Ваш Вальтер Беньямин».

[Ниже, почерком Доры, следовало:]

«Дорогой господин Шолем,

и от меня горячий привет и множество пожеланий здоровья. Вы, наверное, слышали новость и об учителе языка господина Гуткинда; мы неописуемо рады за него и вместе с ним. Поздравьте его, если будете ему писать. Письмо о логарифмах мы не получили. Год выхода книги Шиффера – 1526. Господин Мейер прислал нам интереснейший ответ, человек с весьма почтенным образом мыслей. Всегда Ваша Дора Беньямин».

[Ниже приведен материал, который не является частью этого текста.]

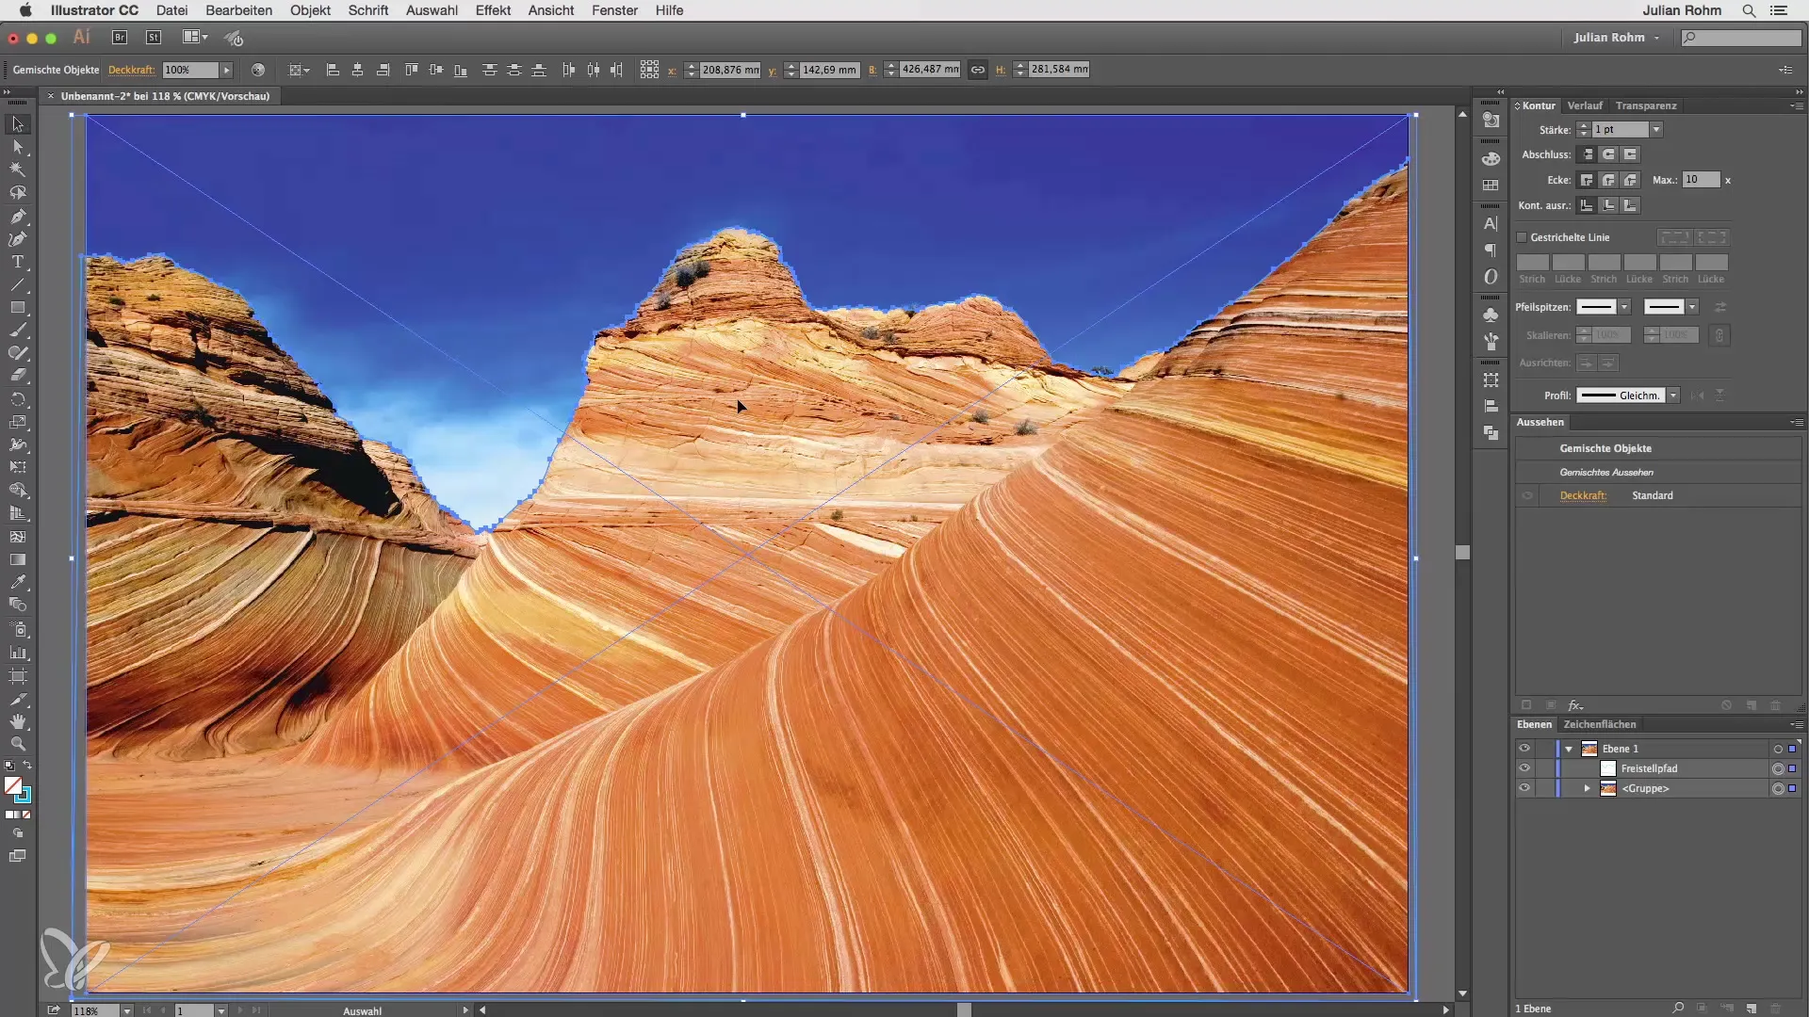Screen dimensions: 1809x1017
Task: Click the Deckkraft label in control bar
Action: 131,70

Фраза о размышлениях Вальтера над различием живописи и графики, которое он хотел исследовать до последнего основания, очевидно, указывает на эмбрион рассуждений, пока ещё целиком основанных на метафизике, которые были затем, в 1935 году, изложены в его знаменитой работе «Произведение искусства в эпоху его технической воспроизводимости»102 в зрелой и претерпевшей марксистские метаморфозы форме.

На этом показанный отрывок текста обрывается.